::: TEXTE SOURCE :::

Les baigneuses, un grand thème dans la vie de Picasso

Sur plus d’un demi-siècle elles apparaissent, s’imposent, s’effacent parfois au profit d’autres sujets jugés plus impérieux sur le moment, puis elles reviennent et après un temps de retrait, réapparaissent à nouveau, traitées différemment, toujours présentes, jamais oubliées !
Sur plus d’un demi-siècle, les baigneuses traversent l’existence de Picasso, comme autant de liens charnels à la mer qui depuis sa naissance à Málaga en 1881, l’entoure de son affection et porte les siennes, l’attire et l’inspire, l’escorte en amie, en maîtresse et en souveraine. De Cannes à Dinard, c’est d’une certaine manière une aventure esthétique qui se doublerait d’une histoire sentimentale. Les baigneurs qui arrivent autour 1956 ont moins de place dans ce long cycle, ils ne donnent pas lieu à une identique effervescence inventive bien qu’ils soient à l’origine notamment de ces incroyables assemblages de silhouettes en bois, évoquant des automates autonomes mais reliés entre eux par une gestuelle surprenante dans une fresque vivante, fondue plus tard en bronze.

Ce thème des baigneuses, qui est à voir comme l’un des plus fondateurs du parcours sans cesse révolutionnaire de Picasso, n’avait jamais été avant cette exposition exploré avec autant de minutie et de profondeur. Une relation affective qui est présentée en détail dans ces pages très documentées, mettant en lumière les rapprochements et les comparaisons possibles entre les différentes œuvres, retraçant leur exécution et leur déroulement au fil du temps. Plusieurs clés de lecture sont proposées qui permettent de suivre la démarche d’un Picasso qui à son tour investit ce sujet traditionnel d’une manière toute singulière, c’est à dire en clair, procédant de son seul génie et son œil créateur.

 

© Pablo Picasso, Deux femmes courant sur la plage (La Course), Dinard, été 1922. Paris, Musée national Picasso – Paris. © Succession Picasso 2020. Photo © RMN-Grand Palais (Musée national Picasso - Paris) / Mathieu Rabeau

Dans les baigneuses une constante, ou presque, est à noter concernant l’appropriation de l’espace et sa division en trois bandes horizontales.
Principe de composition très étudié qui construit l’ensemble, précise Sylvie Ramond, directrice du musée des Beaux-Arts de Lyon depuis 2004 et co-commissaire de l’exposition. Ces trois lignes situent le ciel, la mer, la terre. Elles sont à l’arrière-plan de beaucoup de tableaux et laissent la place de premier rôle aux corps. Ainsi, au cours de l’hiver 1908, Picasso exécute une Baigneuse géométrique, nourrie de formes empruntées à l’art africain, fragmentée par endroits rappelant les femmes peintes auparavant dans Les Demoiselles d’Avignon.

:::

CONSIGNE: Recopiez mot pour mot le passage du texte sur les baigneuses de Picasso qui va de « Dans les baigneuses » jusqu'à « Les Demoiselles d’Avignon. ». Vous n'avez pas besoin des données pour cet exercice.

::: LISTE DES DONNÉES :::

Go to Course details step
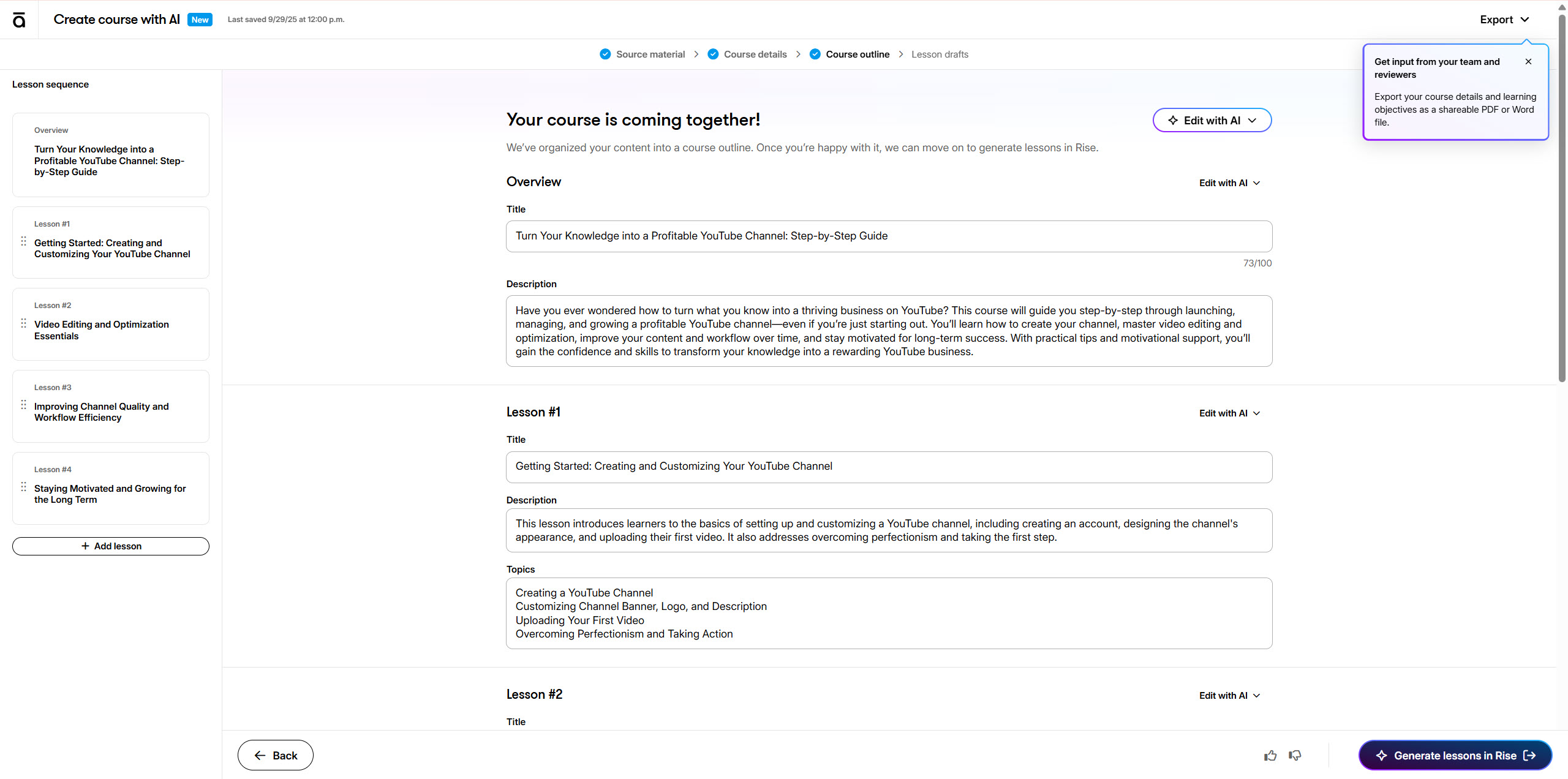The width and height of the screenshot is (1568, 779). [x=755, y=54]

:::
::: LISTE DES DONNÉES :::

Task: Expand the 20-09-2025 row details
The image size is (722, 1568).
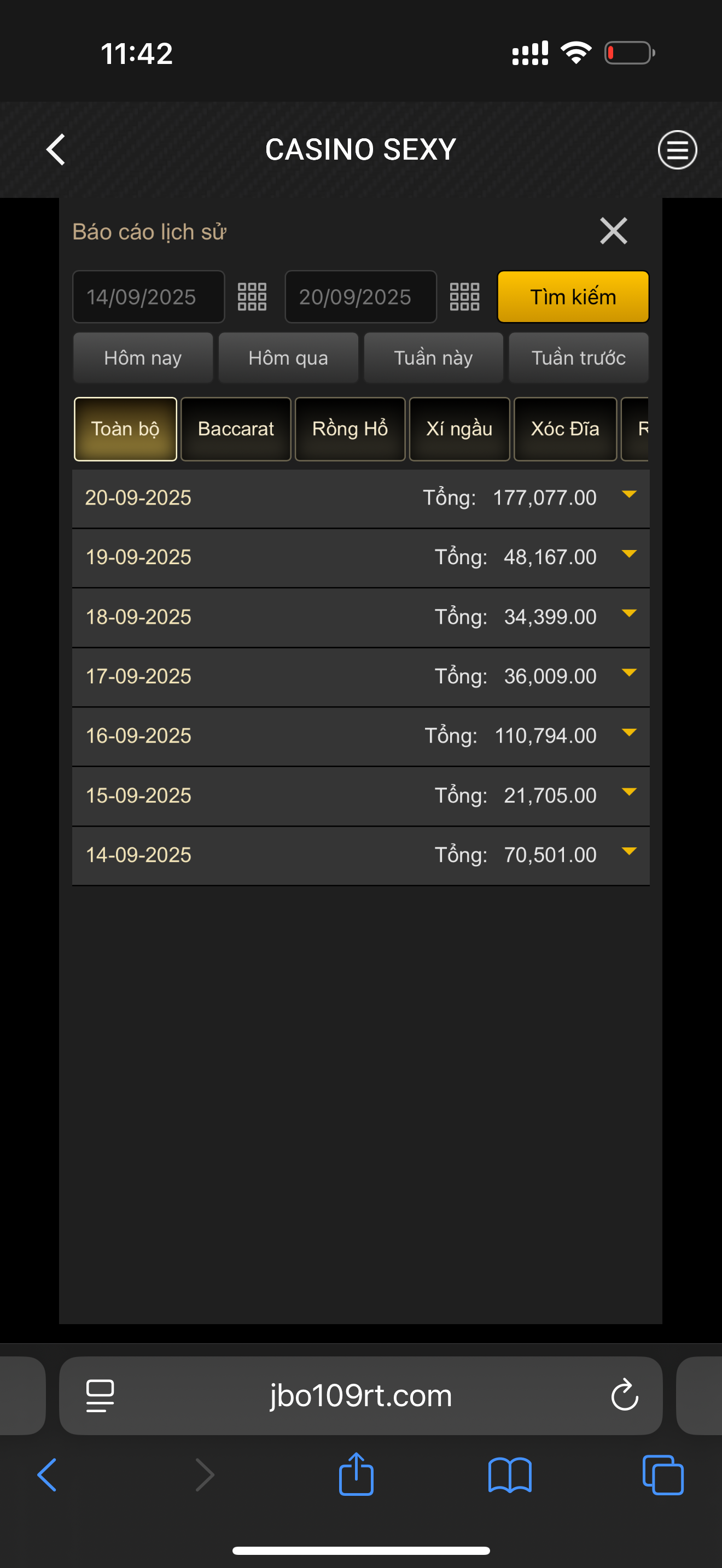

:::

CORRIGÉ:
Dans les baigneuses une constante, ou presque, est à noter concernant l’appropriation de l’espace et sa division en trois bandes horizontales.
Principe de composition très étudié qui construit l’ensemble, précise Sylvie Ramond, directrice du musée des Beaux-Arts de Lyon depuis 2004 et co-commissaire de l’exposition. Ces trois lignes situent le ciel, la mer, la terre. Elles sont à l’arrière-plan de beaucoup de tableaux et laissent la place de premier rôle aux corps. Ainsi, au cours de l’hiver 1908, Picasso exécute une Baigneuse géométrique, nourrie de formes empruntées à l’art africain, fragmentée par endroits rappelant les femmes peintes auparavant dans Les Demoiselles d’Avignon.